MBTI assessment is self-reporting individual assessment designed to assist people understand themselves. The methods assists people appreciate their natural preferences, potential areas of growth and their motivation. It helps in understanding how individuals especially those who differ from others (Whiston 2008). The Myers-Briggs Type Indicator was invented by Isabel Briggs and Katherine Briggs (MBTI) as an instrument based on Jungian theory. Jungian theory put forward that differences in behavior are related to basic difference in the way people prefer to perceive and make conclusions regarding what they have perceived.
Jung suggested that individuals have differing attitudes in the way they use their perceptions and conclusions. Different forma of MBTI records are designed to help individuals understand their preferences measured using four dimensions. The first dimension on the MBTI shows the preference in behavior with regard to extroversion-introversion. Both introversion and extroversion are associated with complementary behavior. Extroverted attitude (E) portrays an individual’s attention as being drawn out to people and objects within an environment.
An introverted attitude (I) is the preference of drawing energy from the environment and consolidating it in an individuals own position (Whiston 2008).
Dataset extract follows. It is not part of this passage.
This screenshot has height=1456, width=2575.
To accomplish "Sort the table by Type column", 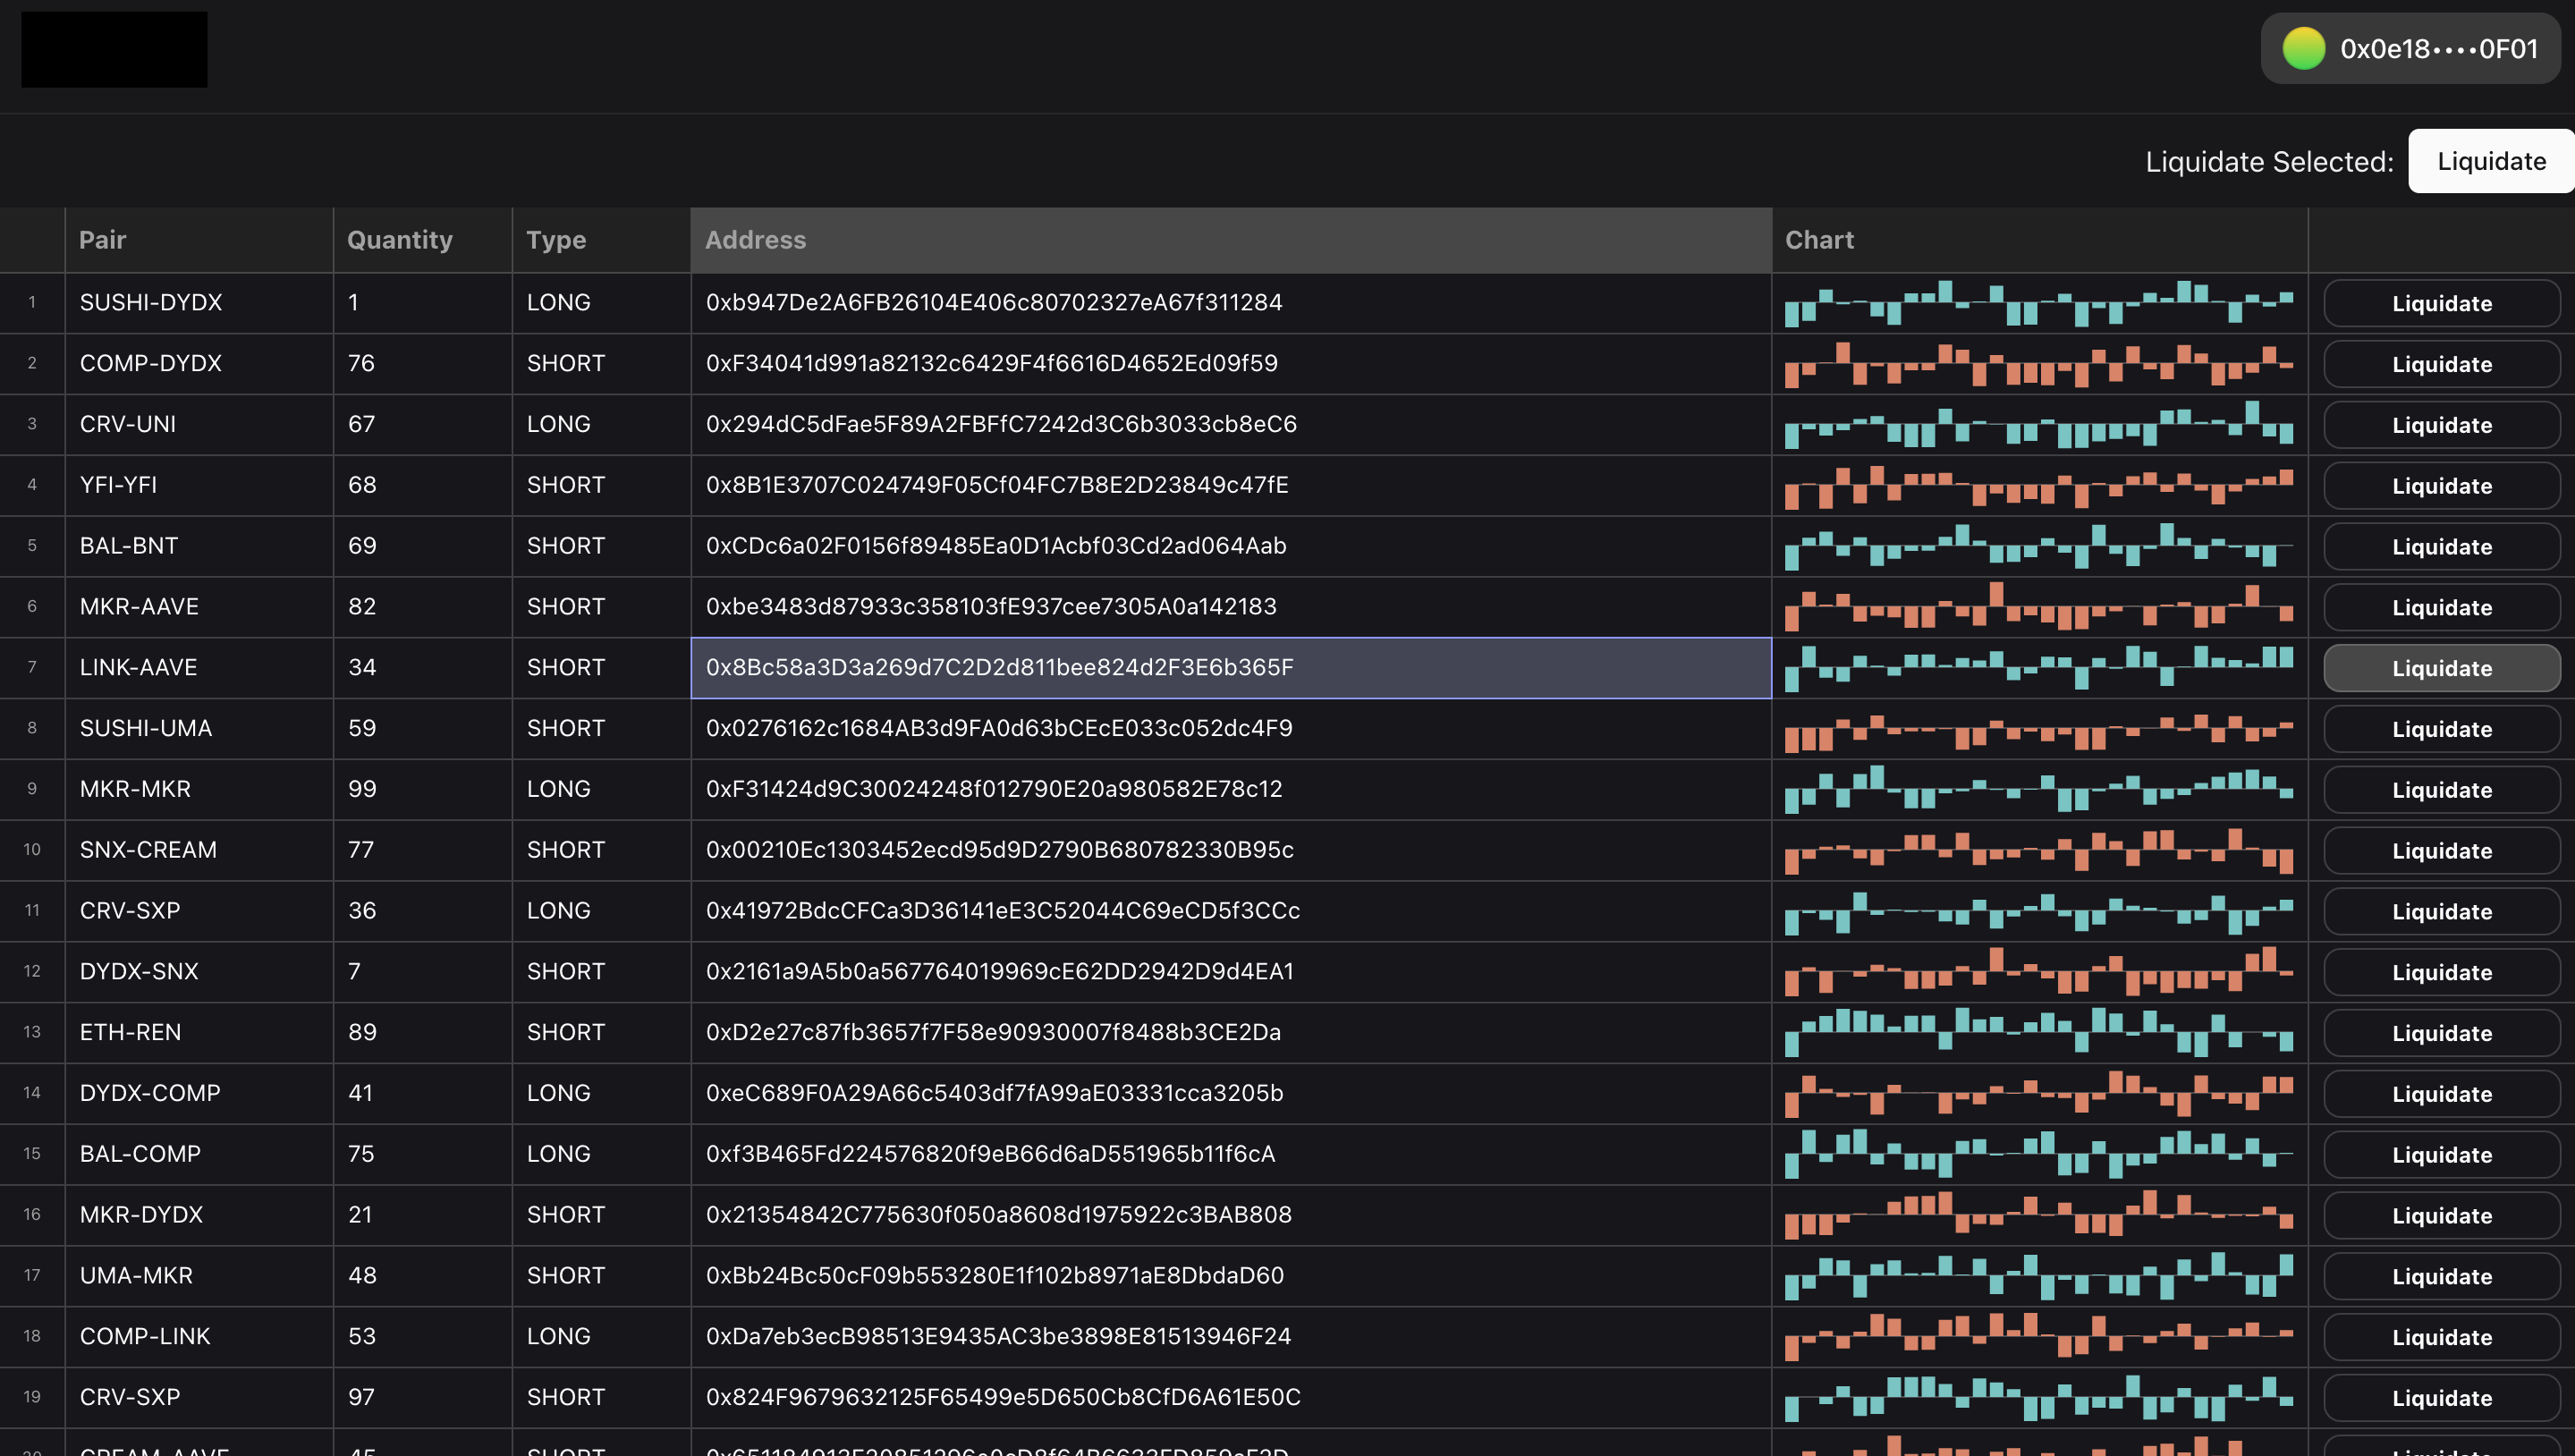I will tap(556, 240).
Preference with regard to perception is the second dimension labeled with sensing –intuition dimension. A high sensing score of sensing (S) shows a preference for perceiving five senses. People use the sense to perceive what is in existence and they develop skills in observing situations, perceiving details and remembering specifics. The thinking (T) function relates to processing perceptions using cognitive and logical capabilities.
A higher T score shows a preference towards making logical and impersonal judgments. A score of (F) towards feeling shows that a person mostly uses personal values in making judgments. Individuals having higher F scores are more adjusted to others values including their own when making judgments. MBTI assessment focuses on how people distinguish information and how they make judgments regarding information. This dimension reflects the judging-perceiving inclination in dealing with the external world.
Individuals who prefer judging (J) like arriving at a conclusion using either thoughts or feeling much faster than those who favor perceiving (P). Individuals, who favor perceiving like putting off judgments and spend more time perceiving. Comparison of psychoanalytical method with MBTI personality inventory method The comprehensive theory of MBTI offers the context understanding of people’s complexity. In addition clients appreciate the types as real and the topology as a useful way in understanding themselves and other people.
The non-normative basis of preferences, facets and types recognizes and affirms customer individual variations as normal. Questions regarding simple surface attitudes adequately identify complex constructs which interact in the said theory. On the contrary, adequate understanding of the theory is required in order to understand and administer. Clients and professionals regard trait qualities to individual preferences resulting to inappropriate interpretations of type. The problem becomes worse for step 2 dimensions whose aspects are narrower encouraging assumption of traits.
From a normative point of view positive type descriptions might come up easily over real psychological problems. In addition simplification of questions promotes the ideology that the typology might be simple and static instead of being complex and dynamic (Borkowski 2008). References Whiston, S. C. (2008). Principles and Applications of Assessment in Counseling. New Jersey: Cengage Learning. Borkowski, N. (2008). Organizational Behavior, Theory, and Design in Health Care. New York: Jones & Bartlett Learning.